Em defesa aos três suspeitos, o deputado André Corrêa (DEM) afirmou ter sido “o primeiro a ser convidado para ocupar a vaga”. Disse ter recusado.

Corrêa e André Lazaroni (PMDB), que defenderam os deputados presos em plenário, não discutiram o mérito das suspeitas contra Picciani, Melo e Albertassi. Afirmaram apenas que seus votos “não eram para absolver ou condenar ninguém”.

“Não seremos compreendidos porque há uma sede de revolta indignação contra a classe política. E ela tem razão.

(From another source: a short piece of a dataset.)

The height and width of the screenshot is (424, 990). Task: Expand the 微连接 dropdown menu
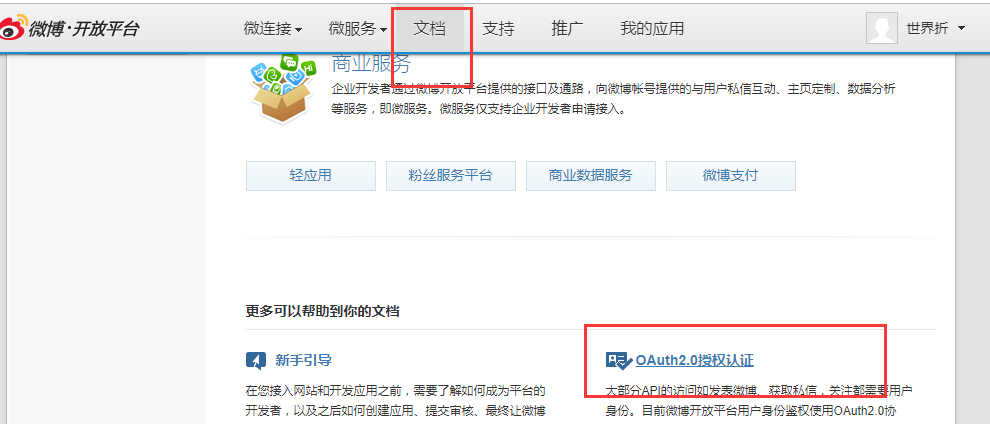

Mas não podemos nos acovardar e não colocar com clareza aquilo que devemos obedecer: a Constituição”, disse Corrêa.

“A base da denúncia é de organização criminosa do ex-governador Sérgio Cabral, que poucos aqui ousam defender. É uma denúncia muito grave”, disse o deputado Marcelo Freixo (PSOL).

O parecer para a soltura dos três deputados foi de autoria do deputado Milton Rangel (DEM), aprovado por quatro votos a dois na Comissão de Constituição e Justiça.

Um dos votos favoráveis à soltura foi do deputado Paulo Ramos, que foi afastado do PSOL em razão da escolha.

“Não estamos diante de um flagrante delito de crime inafiançável. Discutir o mérito, se houve corrupção ou não é outra coisa. A prisão é ilegal, mesmo que as práticas atribuídas aos presos sejam as mais desabonadoras”, disse Ramos.

A votação na CCJ foi feita a portas fechadas. A medida foi proposta pelo deputado Chiquinho da Mangueira (Podemos) aprovada por 4 a 3.